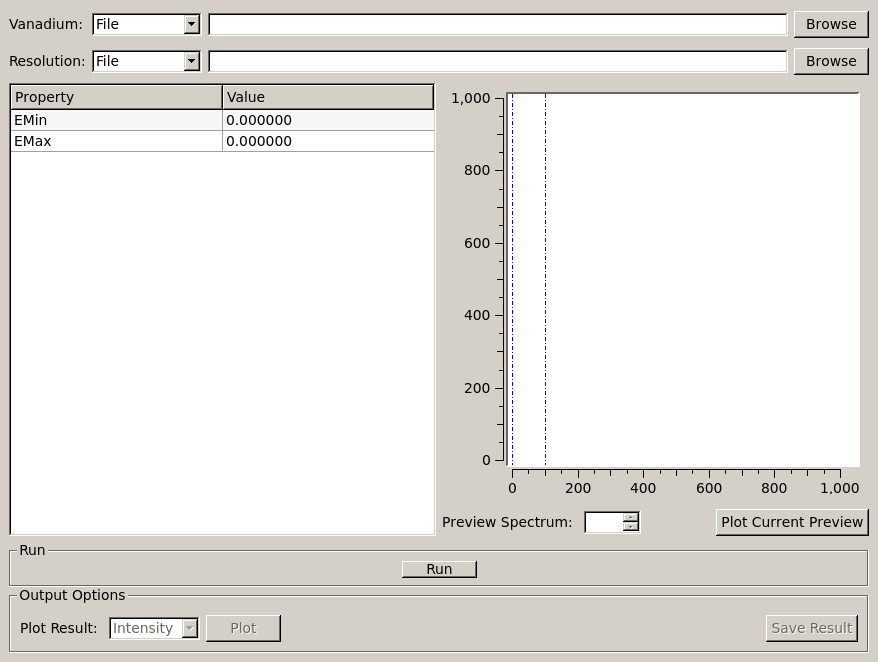Click the Resolution file path field
This screenshot has width=878, height=662.
(x=497, y=61)
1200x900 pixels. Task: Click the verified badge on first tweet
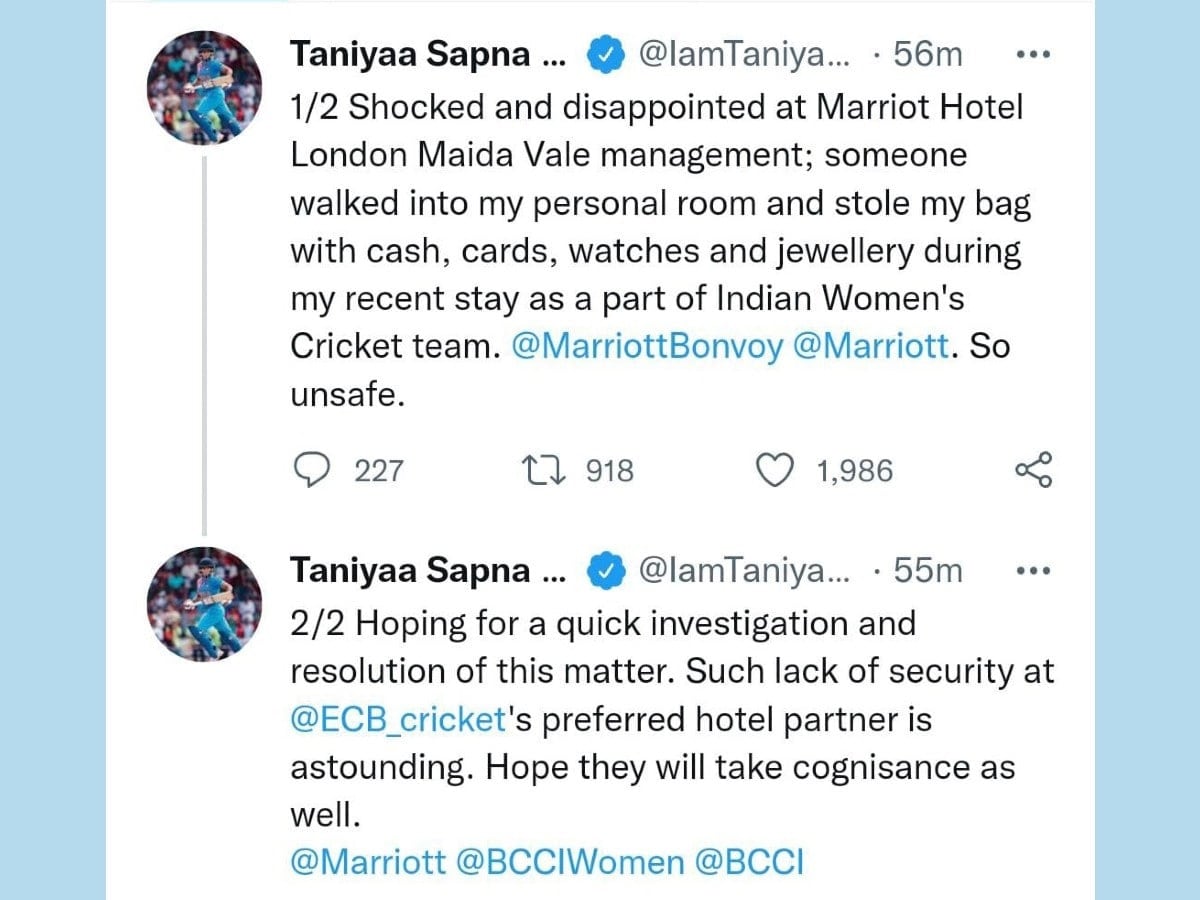pos(604,55)
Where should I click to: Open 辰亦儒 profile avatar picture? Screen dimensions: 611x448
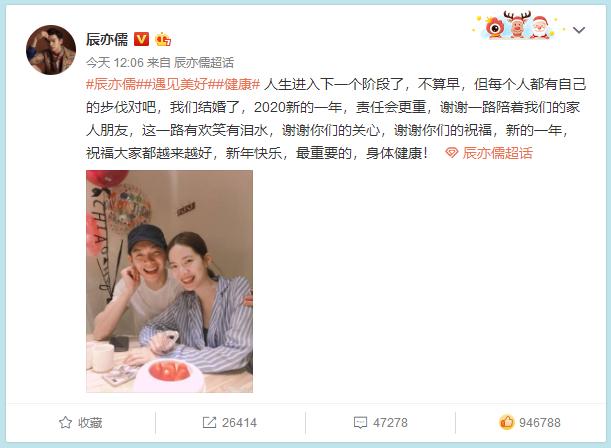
┄┄┄┄┄┄
**Directive**. Can you copy every line of the records above word for word, leaving the pictures out?

**Output of the exercise**.
Click the Resolution file path field
This screenshot has width=878, height=662.
(x=497, y=61)
1200x900 pixels. Task: Click the verified badge on first tweet
pos(604,55)
Where should I click to: Open 辰亦儒 profile avatar picture? Screen dimensions: 611x448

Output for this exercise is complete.